Retirement costs are destroying public finances throughout Illinois: Chicago is no exception. The City’s eight pension funds – including the four funds to which the City contributes directly and the four funds of related entities financed by the same taxpayers – have accumulated nearly $47 billion in debt. This amount represents more retirement debt than 44 US states. These pensions are only 34% funded overall, meaning they save 34 cents for every dollar of future promises. Pension plan experts consider plans with less than 40% funding to be past the tipping point and on the road to insolvency or major cuts.

Chicago’s huge pension funding shortfalls have locked it into a cycle of rising taxpayer costs and declining service quality. Taxpayers have recently been asked to pay more for water and sewer, more for gas, carpooling and other taxes, fines and fees. Chicago’s 10.25% sales tax is tied for the nation’s second-highest combined rate for a major city. Increased spending on retirement debt means fewer dollars for essential programs and services the city provides to residents. That means further tax and fee hikes, like the $76.5 million property tax hike contained in Mayor Lori Lightfoot’s budget for fiscal year 2022.

Even though the city continues to spend more on pensions and less on utilities, this increase in pension spending is not enough to adequately address the city’s pension underfunding issues. Chicago’s pension spending has increased by nearly a billion dollars in the three years Lightfoot has been in office alone. It is up nearly 500% since 2004 in nominal terms. Similar to the State of Illinois, Chicago chronically underfunds all of its required payments by targeting 90% funding instead of 100%, while relying on other assumptions unrealistic accountants.

The city has received nearly $2 billion in COVID-19 relief funds from the federal government.
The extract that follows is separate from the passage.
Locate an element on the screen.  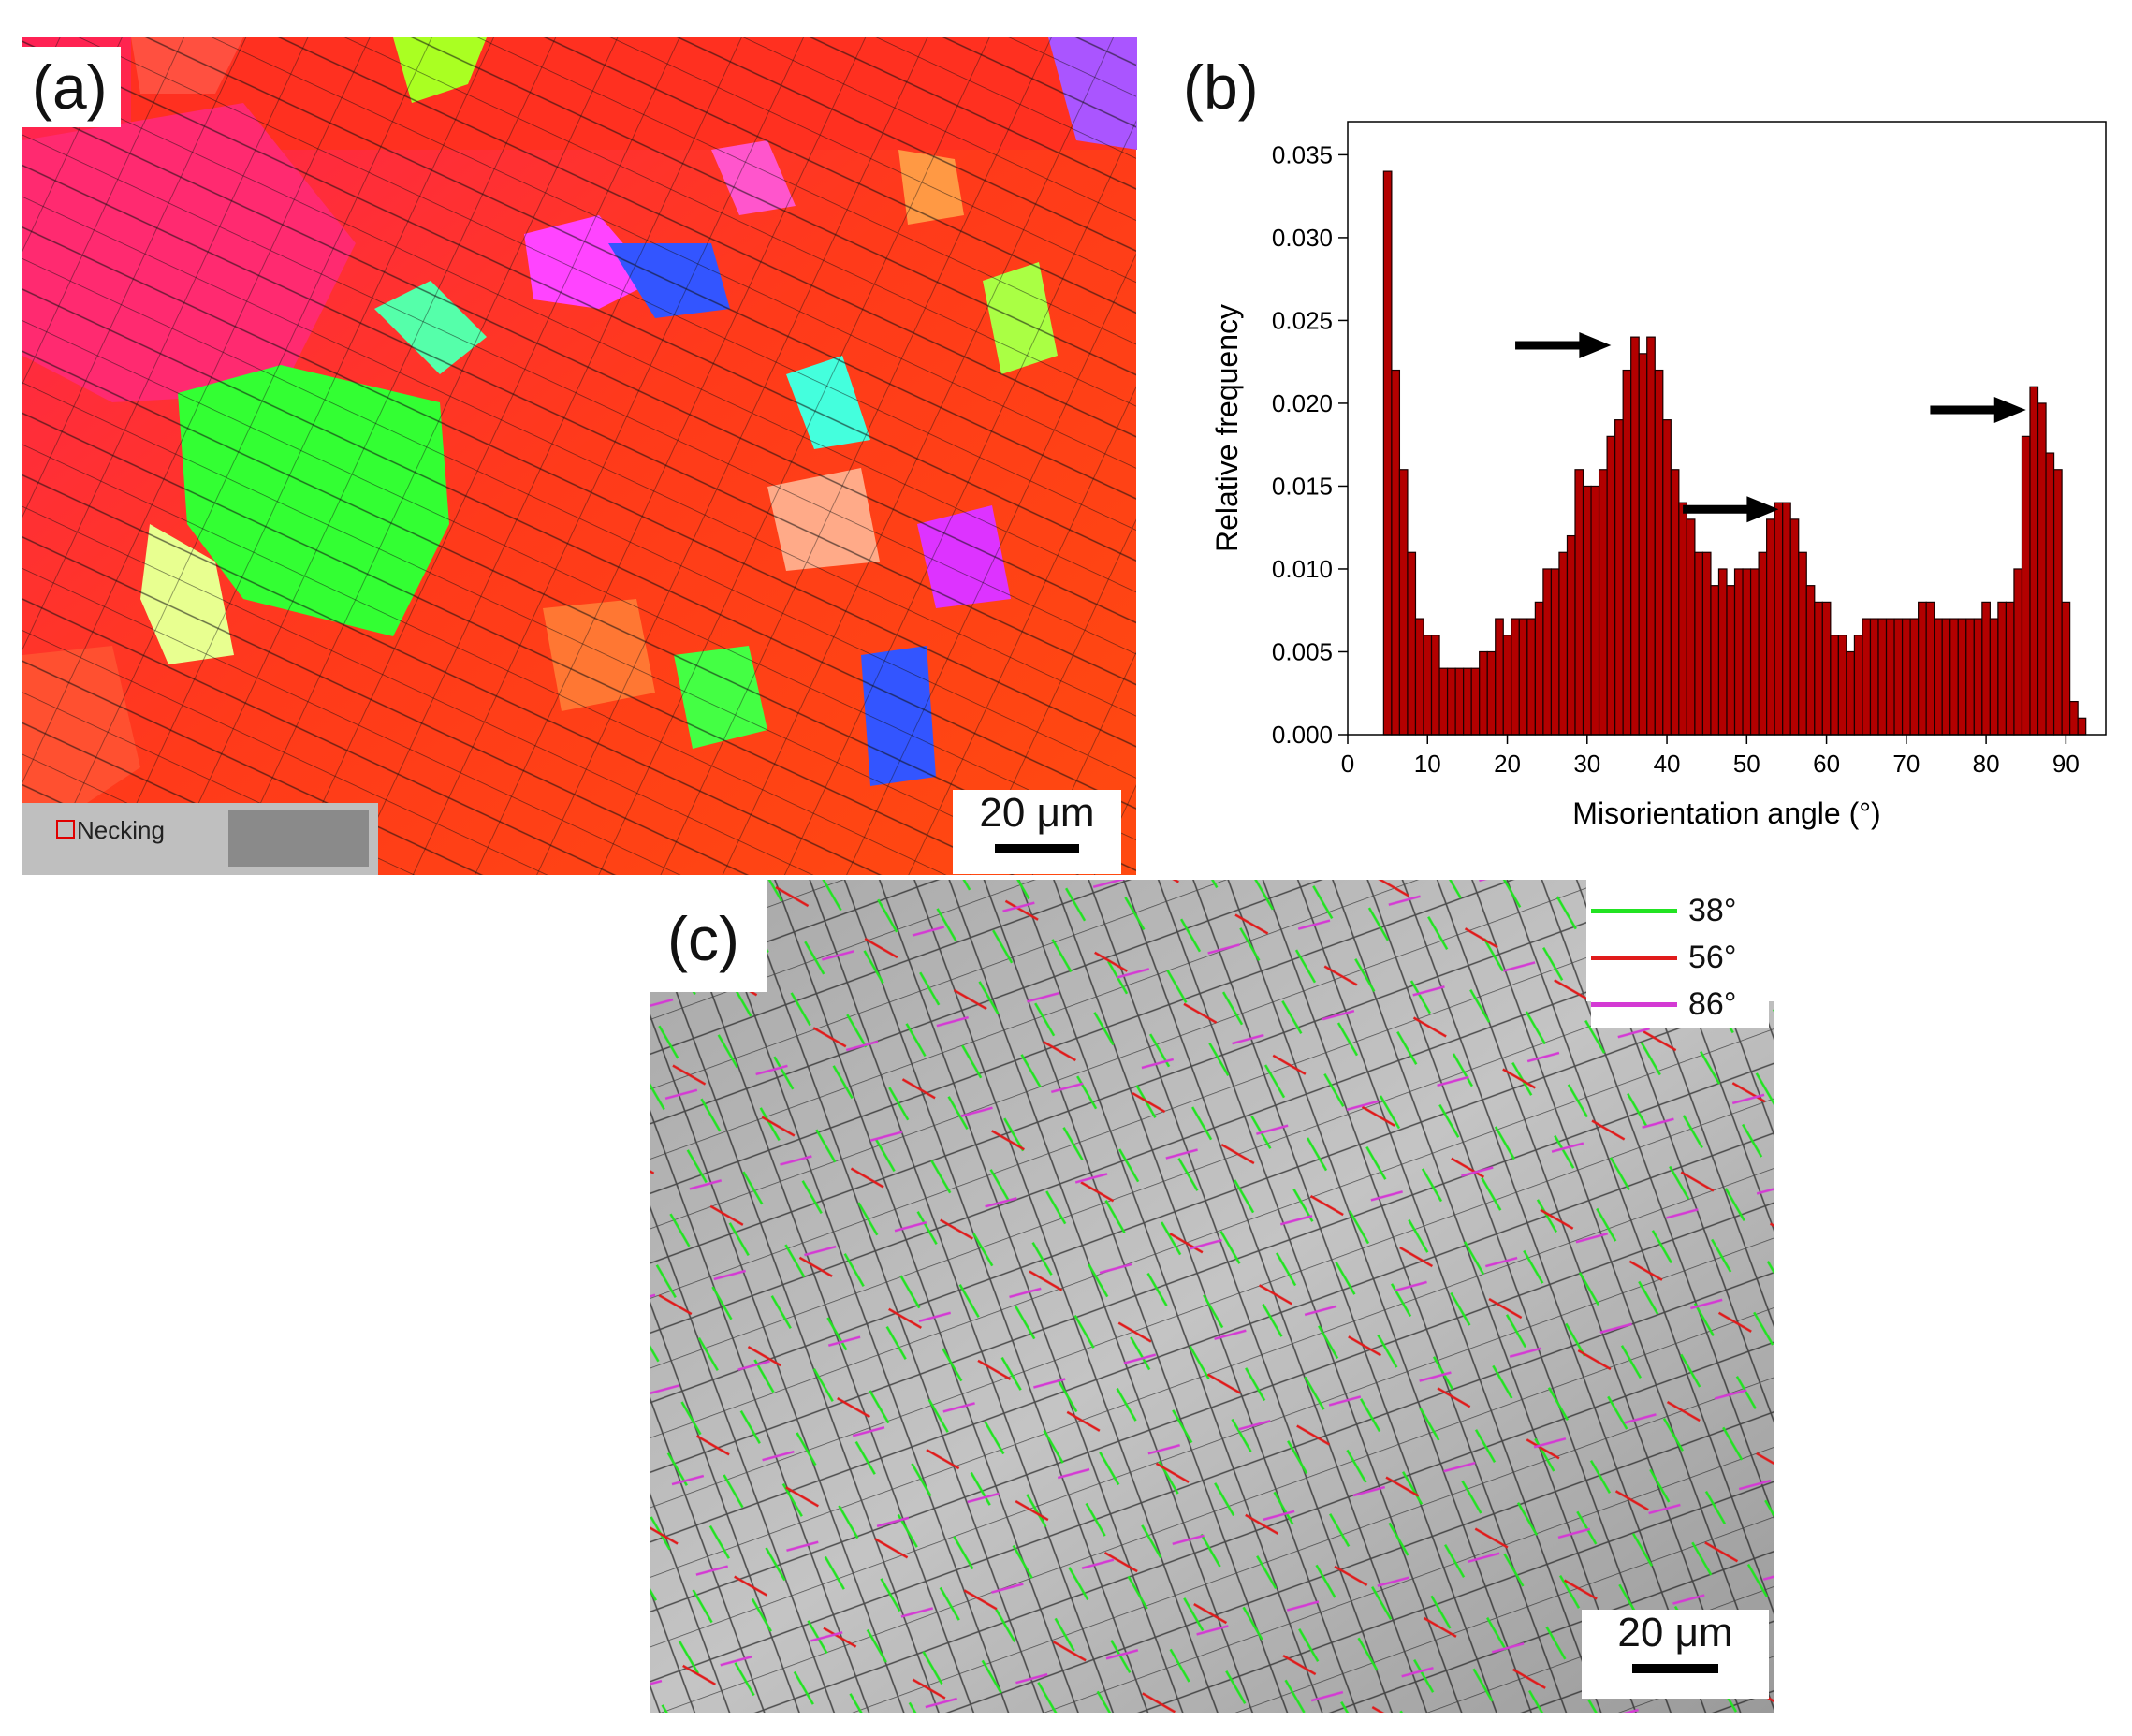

These funds have helped support the city’s challenging budget for the current fiscal year, with Lightfoot calling it “the most progressive and forward-looking budget in our city’s history.” Its budget included $1.2 billion in spending on new programs for affordable housing, homelessness, violence prevention, job training and mental health services. It also included $32 million for the creation of a Universal Basic Income pilot program, which will send $500 in monthly cash assistance to 5,000 families.

These expenses are supported by emergency funding from the federal government, which makes it very unlikely that the programs will be able to continue once this money is exhausted. A city that needs billions more to pay debts it already owes should focus on taking steps to shore up spending rather than creating new programs that people will lean on just to see them. removed when the city runs out of money.

The mayor has sometimes been refreshingly candid about the pension crisis. Lightfoot declared the city’s pension system “unsustainable in its current form,” during a meeting with investors in May 2021. She also called the pension crisis the “biggest problem” facing city finances. the city. Although he was candid about the seriousness of the problem and the need to fix it, Lightfoot always stopped short of pushing for a realistic solution. His last budget speech included no call for pension reform, forcing Springfield to send a constitutional amendment to voters.

The best possible solution to Chicago’s and Illinois’ tax problems remains a constitutional amendment to allow pension reforms to the root causes of the crisis. Without it, Chicago and Springfield will continue to make promises they can’t afford to keep while asking taxpayers to pay more for less.

Illinois needs to end this cycle of taxpayer abuse and let the people vote on pension reform.